Stupéfaits, les employés du DWP ont convenu aussitôt que Charlotte Easton n'était finalement pas éligible à l'allocation ESA. Si elle était capable de se rendre à un rendez-vous, elle était aussi capable de travailler, ont-ils conclu.

"Cela me frustre", a confié Charlotte Easton au Guardian. Malgré la décision de sa mère de faire appel de la décision, le dossier de Charlotte Easton n'a pas été réévalué.

"Je ne peux plus vivre comme ça. Bien que mon quotidien serait plus agréable avec cet argent, ma vie elle serait plus simple sans le stress engendré pour essayer de l'obtenir", a-t-elle déclaré.

Charlotte Easton n'est pourtant pas autonome, indique The Guardian. La femme est visitée régulièrement par une soignante qui l'emmène en promenade une fois par semaine. "Elle m'a donné suffisamment confiance en moi pour que je ne m'accroche pas à elle - je me contente de tenir mon bras contre elle pendant que nous marchons. Je me sers maintenant de ma canne, ce que je n'avais jamais osé faire auparavant", a-t-elle raconté au journal britannique.

Ce n'est pas la première fois que Charlotte Easton se heurte au système social britannique. À l'issue d'un entretien téléphonique pour évaluer sa situation et bénéficier d'une allocation d'autonomie personnelle (PIP), l'Anglaise s'était vu envoyer un courrier du service.

Or, étant aveugle, elle avait dû demander à sa mère de lui lire le contenu de la lettre. Charlotte Easton a depuis contacté la DWP pour que les lettres qui lui sont adressées soient écrites en braille ou envoyées sur sa messagerie électronique, à laquelle elle peut accéder grâce à un lecteur d'écran.

Charlotte Easton n'est malheureusement pas la seule dans cette situation. D'après une enquête réalisée par l'association britannique Sense auprès de 1.001 personnes souffrant de handicaps au Royaume-Uni, 43 % d'entre elles ont été contactées à plusieurs reprises par le DWP dans un format qui ne répondait pas à leurs besoins, alors qu'elles avaient préalablement indiqué au service leur handicap.

Un système défectueux?

Plusieurs organisations caritatives et défenseurs des droits des personnes handicapées ont critiqué le système de prestations sociales britannique, affirmant que des demandeurs vulnérables ont été acculés à la précarité après s'être vu refuser des allocations injustement.

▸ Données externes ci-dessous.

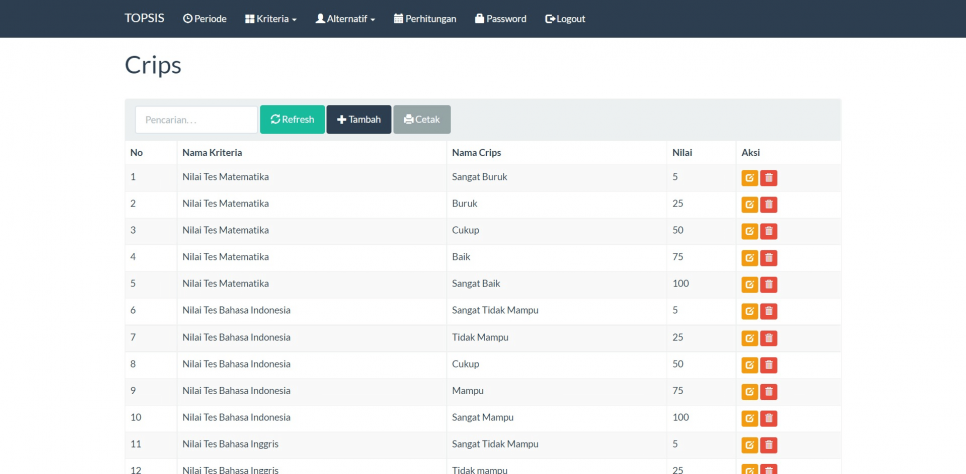
Task: Delete the Sangat Baik crips row 5
Action: pos(769,285)
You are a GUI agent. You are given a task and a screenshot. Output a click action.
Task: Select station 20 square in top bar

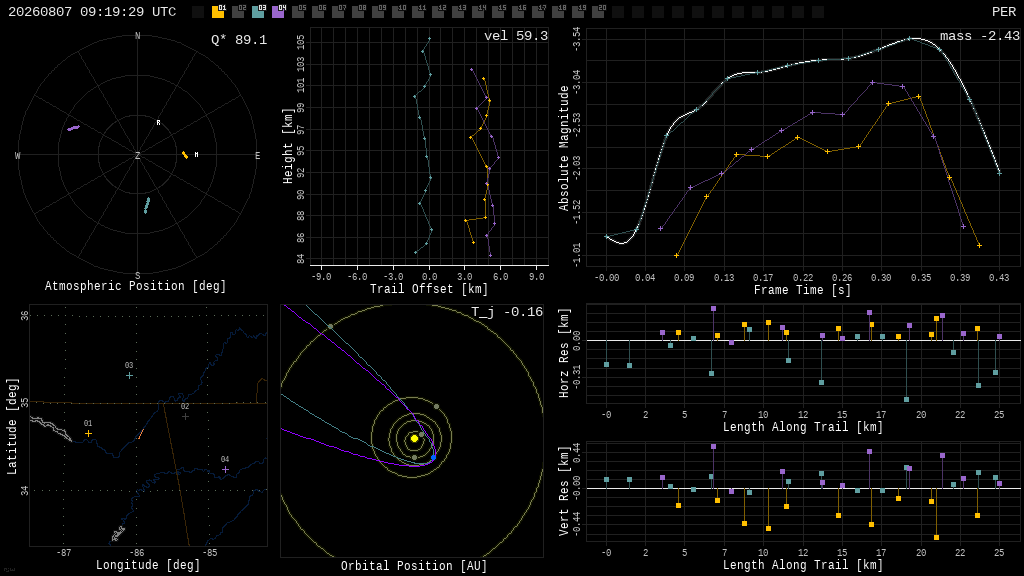point(598,12)
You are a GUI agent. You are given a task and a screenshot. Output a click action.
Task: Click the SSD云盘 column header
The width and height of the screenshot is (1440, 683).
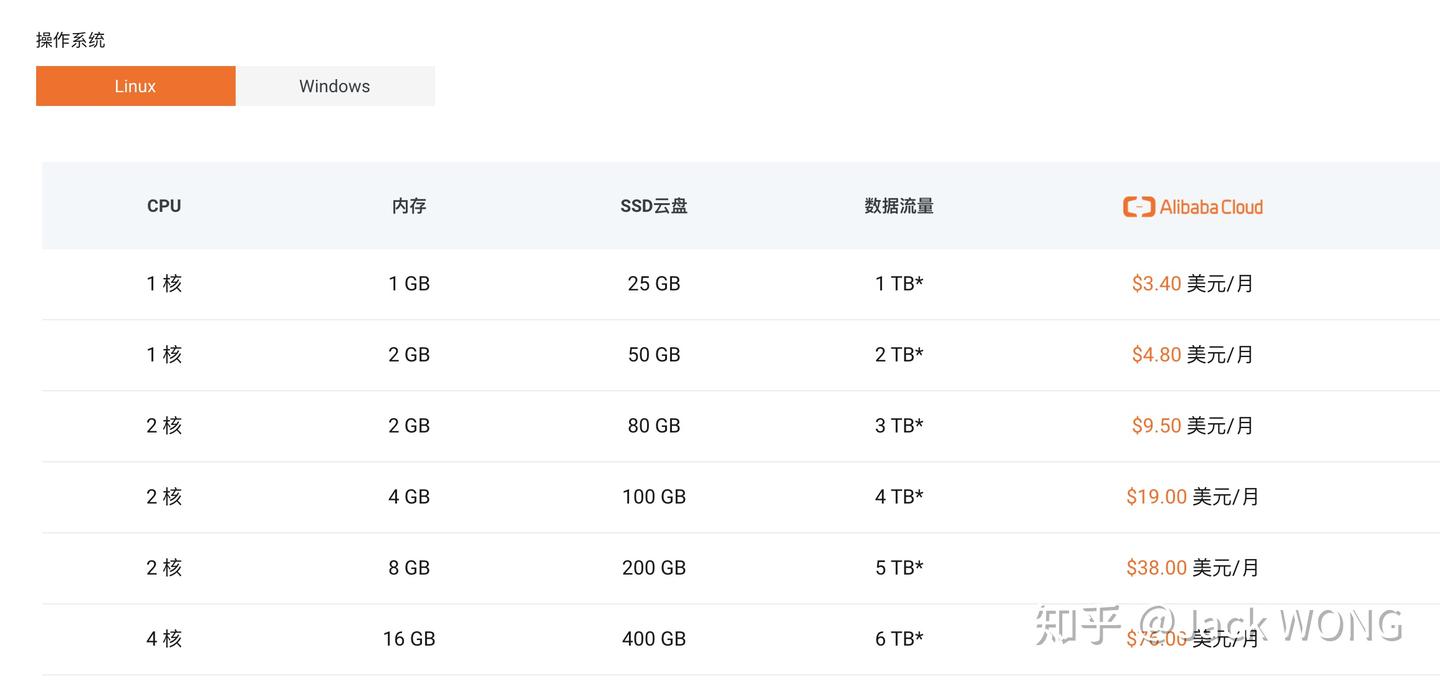point(654,206)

En 2020, une polémique s'était élevée après qu'Errol Graham, un homme souffrant de graves troubles mentaux, était mort de faim, huit mois après la suppression de ses prestations d'invalidité.

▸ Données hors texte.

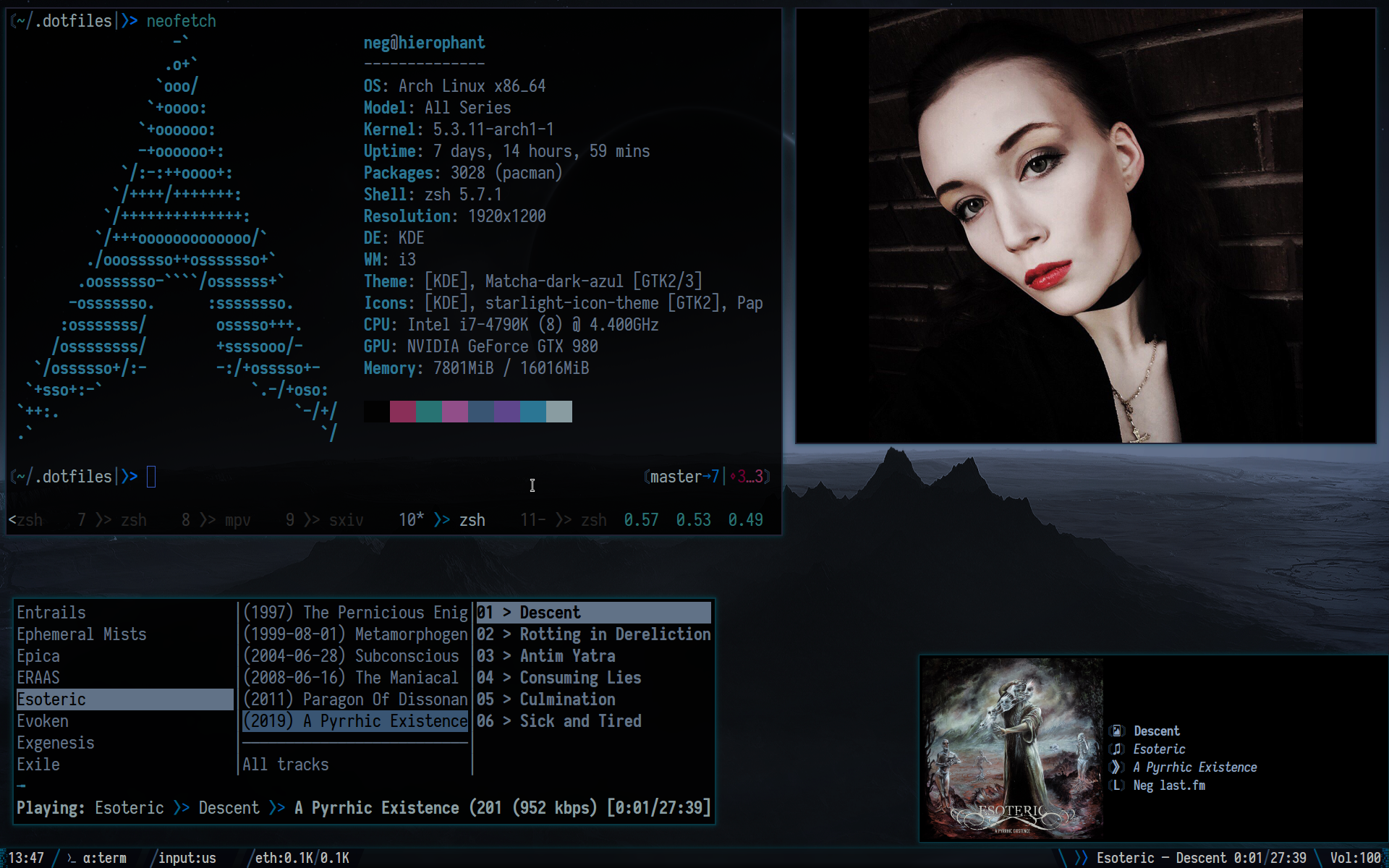This screenshot has height=868, width=1389.
Task: Click the input:us keyboard layout indicator
Action: (x=187, y=859)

"Nos recherches ont révélé de graves failles dans le système de prestations sociales, dont les personnes handicapées paient le prix", a déclaré Richard Kramer, directeur général de Sense.

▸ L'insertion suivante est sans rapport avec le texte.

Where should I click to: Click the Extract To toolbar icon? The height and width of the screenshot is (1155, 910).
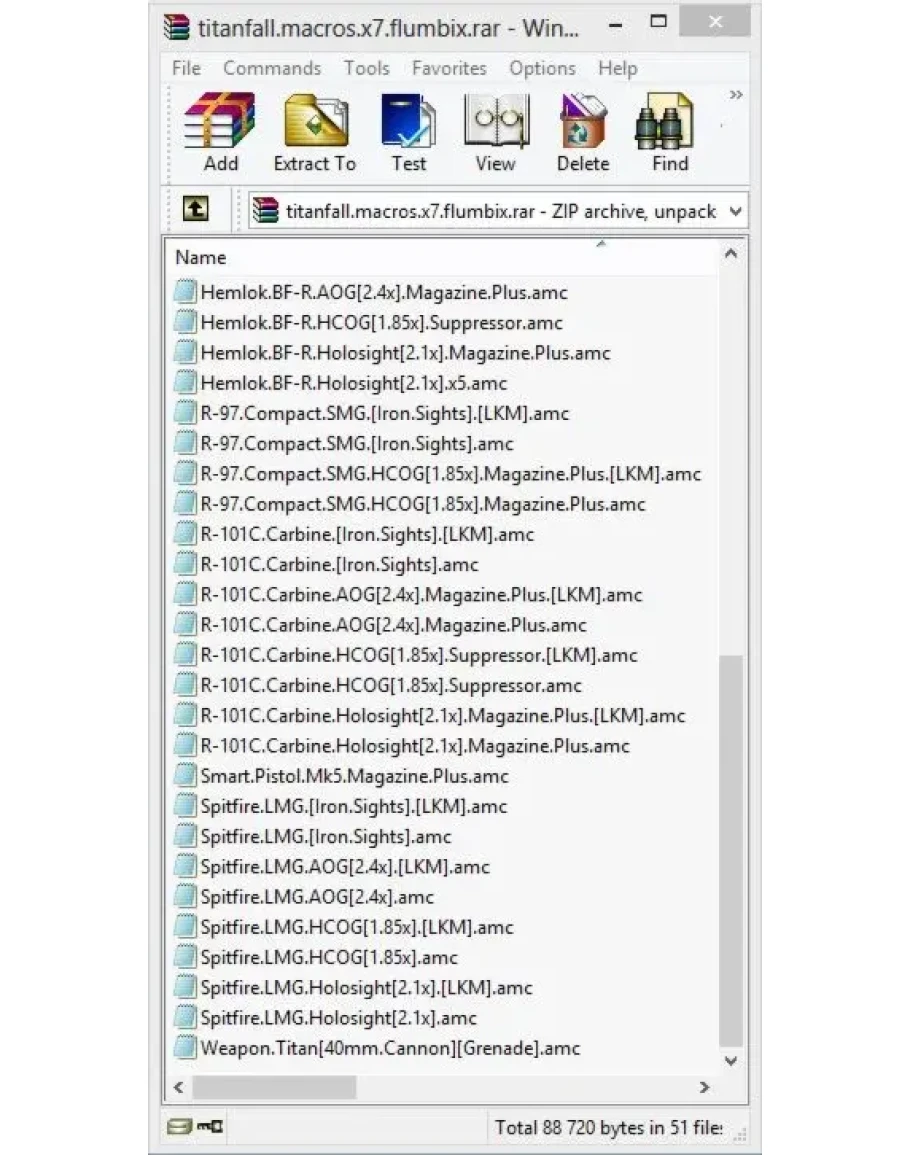point(314,132)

"Il est inacceptable que des personnes souffrant de handicaps complexes se sentent humiliées et effrayées, et que leur état se détériore à cause de l'évaluation de leurs prestations sociales", a-t-il poursuivi.

L'évaluation de la capacité de travail, dont a fait l'objet Charlotte Easton, pour déterminer les bénéficiaires de l'aide sociale ESA, devrait être réformée en 2025, indique The Guardian.

"Des millions de personnes dépendent de notre système de protection sociale chaque année et il est essentiel qu’il soit accessible à tous ceux qui en ont besoin. C’est pourquoi nous travaillerons en étroite collaboration avec les personnes handicapées pour réformer le système actuel afin qu’il leur fournisse le soutien dont elles ont besoin", a affirmé un porte-parole de la DWP.